Look through the material below. Return exactly the lines from the one with "Katalogi (543, 21)" through the one with "[Ne sprejmem] (715, 2560)", both included.

Data in this exercise
------------------------------------------------
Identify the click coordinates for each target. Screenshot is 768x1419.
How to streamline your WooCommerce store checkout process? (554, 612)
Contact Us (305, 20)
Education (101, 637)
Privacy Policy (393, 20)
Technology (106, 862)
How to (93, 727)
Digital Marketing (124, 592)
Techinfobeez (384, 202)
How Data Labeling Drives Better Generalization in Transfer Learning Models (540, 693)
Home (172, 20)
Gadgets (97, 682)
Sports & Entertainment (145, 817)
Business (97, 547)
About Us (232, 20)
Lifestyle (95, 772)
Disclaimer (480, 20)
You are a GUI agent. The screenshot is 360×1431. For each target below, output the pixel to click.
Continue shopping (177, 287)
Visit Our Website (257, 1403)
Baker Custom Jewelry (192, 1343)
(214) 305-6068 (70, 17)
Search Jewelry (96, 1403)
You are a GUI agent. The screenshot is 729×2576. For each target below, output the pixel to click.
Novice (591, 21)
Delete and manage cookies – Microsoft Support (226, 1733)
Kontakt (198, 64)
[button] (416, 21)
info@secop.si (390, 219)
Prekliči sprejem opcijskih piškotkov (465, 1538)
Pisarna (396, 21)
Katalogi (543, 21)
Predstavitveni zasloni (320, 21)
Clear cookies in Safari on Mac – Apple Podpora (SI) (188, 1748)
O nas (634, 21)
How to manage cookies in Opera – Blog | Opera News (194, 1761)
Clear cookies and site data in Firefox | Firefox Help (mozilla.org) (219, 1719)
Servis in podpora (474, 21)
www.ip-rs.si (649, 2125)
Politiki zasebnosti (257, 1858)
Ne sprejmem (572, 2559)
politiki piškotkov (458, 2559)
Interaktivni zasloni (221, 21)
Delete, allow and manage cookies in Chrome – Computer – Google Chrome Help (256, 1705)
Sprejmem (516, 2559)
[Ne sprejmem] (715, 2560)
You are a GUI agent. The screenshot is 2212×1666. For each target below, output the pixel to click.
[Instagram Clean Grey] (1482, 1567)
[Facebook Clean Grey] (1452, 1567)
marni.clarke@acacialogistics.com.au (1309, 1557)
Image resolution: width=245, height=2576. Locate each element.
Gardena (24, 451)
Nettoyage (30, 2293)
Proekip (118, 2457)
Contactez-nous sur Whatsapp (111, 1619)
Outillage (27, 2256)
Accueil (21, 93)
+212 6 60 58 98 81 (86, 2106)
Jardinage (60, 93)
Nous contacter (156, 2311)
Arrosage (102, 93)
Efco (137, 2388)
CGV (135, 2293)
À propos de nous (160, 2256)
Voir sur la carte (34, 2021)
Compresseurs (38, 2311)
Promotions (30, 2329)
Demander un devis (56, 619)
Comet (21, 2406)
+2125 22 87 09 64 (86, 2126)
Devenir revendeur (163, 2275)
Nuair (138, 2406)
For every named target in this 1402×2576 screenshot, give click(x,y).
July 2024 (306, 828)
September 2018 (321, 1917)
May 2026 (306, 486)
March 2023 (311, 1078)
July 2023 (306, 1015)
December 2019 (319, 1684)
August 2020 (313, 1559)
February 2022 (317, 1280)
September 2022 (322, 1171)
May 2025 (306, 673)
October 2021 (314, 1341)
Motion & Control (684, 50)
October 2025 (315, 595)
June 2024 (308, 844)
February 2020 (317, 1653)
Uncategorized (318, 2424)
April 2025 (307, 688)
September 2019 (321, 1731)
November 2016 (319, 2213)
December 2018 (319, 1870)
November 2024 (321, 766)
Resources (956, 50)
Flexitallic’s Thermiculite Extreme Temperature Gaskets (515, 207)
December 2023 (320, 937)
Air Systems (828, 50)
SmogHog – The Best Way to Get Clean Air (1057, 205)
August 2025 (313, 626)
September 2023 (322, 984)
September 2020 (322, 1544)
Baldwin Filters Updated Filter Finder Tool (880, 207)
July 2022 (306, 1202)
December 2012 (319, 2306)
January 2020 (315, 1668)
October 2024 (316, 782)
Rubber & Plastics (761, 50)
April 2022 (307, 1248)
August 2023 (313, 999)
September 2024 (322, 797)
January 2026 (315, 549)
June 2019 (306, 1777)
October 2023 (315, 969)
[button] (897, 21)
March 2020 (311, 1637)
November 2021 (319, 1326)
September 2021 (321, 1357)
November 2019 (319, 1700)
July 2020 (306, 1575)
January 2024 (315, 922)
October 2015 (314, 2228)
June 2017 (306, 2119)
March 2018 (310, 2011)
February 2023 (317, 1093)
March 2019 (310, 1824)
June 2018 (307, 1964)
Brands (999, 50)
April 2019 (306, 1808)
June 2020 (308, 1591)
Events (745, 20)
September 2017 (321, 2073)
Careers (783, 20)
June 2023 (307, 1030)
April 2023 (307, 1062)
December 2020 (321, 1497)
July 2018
------------------------------------------------
Exercise solution
Katalogi (543, 21)
Predstavitveni zasloni (320, 21)
Clear cookies in Safari on Mac – Apple Podpora (SI) (188, 1748)
O nas (634, 21)
How to manage cookies in Opera – Blog | Opera News (194, 1761)
Clear cookies and site data in Firefox | Firefox Help (mozilla.org) (219, 1719)
Servis in podpora (474, 21)
www.ip-rs.si (649, 2125)
Politiki zasebnosti (257, 1858)
Ne sprejmem (572, 2559)
politiki piškotkov (458, 2559)
Interaktivni zasloni (221, 21)
Delete, allow and manage cookies in Chrome – Computer – Google Chrome Help (256, 1705)
Sprejmem (516, 2559)
[Ne sprejmem] (715, 2560)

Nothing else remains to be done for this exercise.